-- PROVIDED PASSAGE --
Distributed systems, intro
Where your laptop's mental model breaks. Replication, consensus, the eight fallacies, and why everything is eventually consistent until proven otherwise.
Prerequisites
02.5 (networks)02.6 (databases)
Stack
a laptopPython or GoDocker (to run multi-node toys)
By the end of this module
- Recite the eight fallacies and name a real failure for each.
- Distinguish CAP from PACELC and pick the right tradeoff for a given workload.
- Reason about replication topologies (leader-follower, leaderless, multi-leader) and their failure modes.
- Describe Raft well enough to implement it; understand why Paxos is harder than it should be.
- Implement a 3-node leader-elected counter and survive a chaos test that kills the leader.
Until now everything in this track has assumed one machine. One process, one disk, one address space. The mental model is reliable: your code runs, your data is where you put it, time moves forward in one direction. Distributed systems is what happens when those assumptions break.
The shortest definition: a distributed system is one where a machine you have never heard of, that you cannot influence, can fail in a way that prevents you from doing your work. Once you have more than one machine, you have a distributed system, and your single-machine intuitions start lying to you.
The opinionated take of this module: most “distributed systems” content drowns students in formal models before they have any intuition for the actual failures. We’re going to flip that. Read about the eight fallacies. Build a tiny replicated counter. Watch it break in surprising ways. Then read the formal stuff, and the formal stuff will mean something.
Set up
You need Docker to run multi-node toys on a single laptop, and Python or Go for the implementation.
# Linux / macOS
docker --version || echo "install Docker Desktop"
python --version
# Make a project
mkdir distrib && cd distrib
mkdir node tests notes
Docker compose to spin up 3 nodes will be straightforward; we’ll outline it later.
Read these first
In this order:
- Designing Data-Intensive Applications (Kleppmann). book · 8–10 hours · chapters 5 (replication), 7 (transactions), 8 (trouble), 9 (consistency and consensus). Required. The most useful single book on this subject.
- The eight fallacies of distributed computing. page · 10 minutes · Peter Deutsch’s list. Read each one, then read it again every time you propose a network architecture.
- The Raft paper — In Search of an Understandable Consensus Algorithm. PDF · 2 hours · short, clear, named for understandability. The one consensus paper to read first.
- MIT 6.824 lecture notes. course · the gold standard distributed systems course; Robert Morris’s lectures are on YouTube.
- Jeff Hodges — Notes on distributed systems for young bloods. post · 20 minutes · the field-report wisdom that books skip.

-- LISTED RECORDS --
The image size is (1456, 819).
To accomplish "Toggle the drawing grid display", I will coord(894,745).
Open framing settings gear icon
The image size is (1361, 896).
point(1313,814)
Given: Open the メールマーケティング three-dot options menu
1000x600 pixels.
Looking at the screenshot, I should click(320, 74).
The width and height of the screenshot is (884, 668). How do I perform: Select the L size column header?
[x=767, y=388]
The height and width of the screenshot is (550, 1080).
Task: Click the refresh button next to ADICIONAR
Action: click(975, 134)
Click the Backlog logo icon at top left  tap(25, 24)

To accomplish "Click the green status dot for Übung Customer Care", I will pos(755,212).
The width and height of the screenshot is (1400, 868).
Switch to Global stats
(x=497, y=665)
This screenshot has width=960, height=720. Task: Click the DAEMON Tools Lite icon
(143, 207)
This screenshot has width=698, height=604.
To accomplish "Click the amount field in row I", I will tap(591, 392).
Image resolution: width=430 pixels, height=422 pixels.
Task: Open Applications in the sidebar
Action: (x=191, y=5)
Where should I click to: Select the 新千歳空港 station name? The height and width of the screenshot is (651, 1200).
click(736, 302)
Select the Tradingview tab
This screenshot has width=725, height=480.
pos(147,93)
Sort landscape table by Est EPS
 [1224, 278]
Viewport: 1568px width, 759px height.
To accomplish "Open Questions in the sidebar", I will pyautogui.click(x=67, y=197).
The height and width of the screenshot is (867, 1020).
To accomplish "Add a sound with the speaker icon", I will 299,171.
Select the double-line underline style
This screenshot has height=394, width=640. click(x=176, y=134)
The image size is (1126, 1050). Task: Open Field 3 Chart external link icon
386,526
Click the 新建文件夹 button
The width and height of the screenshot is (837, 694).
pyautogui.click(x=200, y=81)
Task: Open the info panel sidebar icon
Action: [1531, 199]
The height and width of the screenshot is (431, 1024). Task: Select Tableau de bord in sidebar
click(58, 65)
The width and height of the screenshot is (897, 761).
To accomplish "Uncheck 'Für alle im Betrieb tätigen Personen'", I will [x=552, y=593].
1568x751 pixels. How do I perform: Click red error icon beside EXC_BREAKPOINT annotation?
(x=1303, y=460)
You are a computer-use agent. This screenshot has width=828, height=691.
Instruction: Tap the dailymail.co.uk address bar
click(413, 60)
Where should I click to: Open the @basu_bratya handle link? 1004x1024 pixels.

-- SET PROBLEM A --
In the distributed systems intro page, transcribe the passage starting at "Read these first" and ending at "a network architecture.".
-- SET PROBLEM B --
Which chapters of Designing Data-Intensive Applications does the distributed systems intro page assign?
-- SET PROBLEM C --
Take the distributed systems intro page further, picking up right after its final line.

-- RIGHT ANSWER A --
Read these first
In this order:
- Designing Data-Intensive Applications (Kleppmann). book · 8–10 hours · chapters 5 (replication), 7 (transactions), 8 (trouble), 9 (consistency and consensus). Required. The most useful single book on this subject.
- The eight fallacies of distributed computing. page · 10 minutes · Peter Deutsch’s list. Read each one, then read it again every time you propose a network architecture.

-- RIGHT ANSWER B --
Chapters 5 (replication), 7 (transactions), 8 (trouble), and 9 (consistency and consensus).

-- RIGHT ANSWER C --
After Kleppmann chapters 5, 8, 9 and the Raft paper, you have the conceptual scaffolding. Stop reading. Start breaking.
The eight fallacies, grounded
Peter Deutsch’s list. Restate each, then describe a real failure mode you should expect.
- The network is reliable. Packets get dropped, links flap, NICs misbehave. Plan for retries and idempotency.
- Latency is zero. A round trip across a datacenter is hundreds of microseconds; across an ocean, hundreds of milliseconds. Designs that assume “RPC is just a function call” eat this latency thousands of times per request.
- Bandwidth is infinite. Your “small” payload of 10 MB is a long-tail latency event. Pagination, compression, and streaming exist for this.
- The network is secure. Anything on the wire can be intercepted, modified, or replayed. Encrypt in transit. Authenticate every hop.
- Topology doesn’t change. Routes change, IPs change, services migrate. Service discovery is not optional.
- There is one administrator. Production has many people changing things in parallel. Versioning, auditing, and explicit ownership matter.
- Transport cost is zero. Serializing a request, encrypting it, framing it on the wire — all has cost. JSON over HTTPS is convenient and not free.
- The network is homogeneous. Different links, different MTUs, different congestion control, different middleboxes. Code that works in dev breaks in prod when traffic crosses a firewall that re-fragments differently.
Whenever a system design feels too clean, walk through these eight. The simplification is almost always assuming one of them away.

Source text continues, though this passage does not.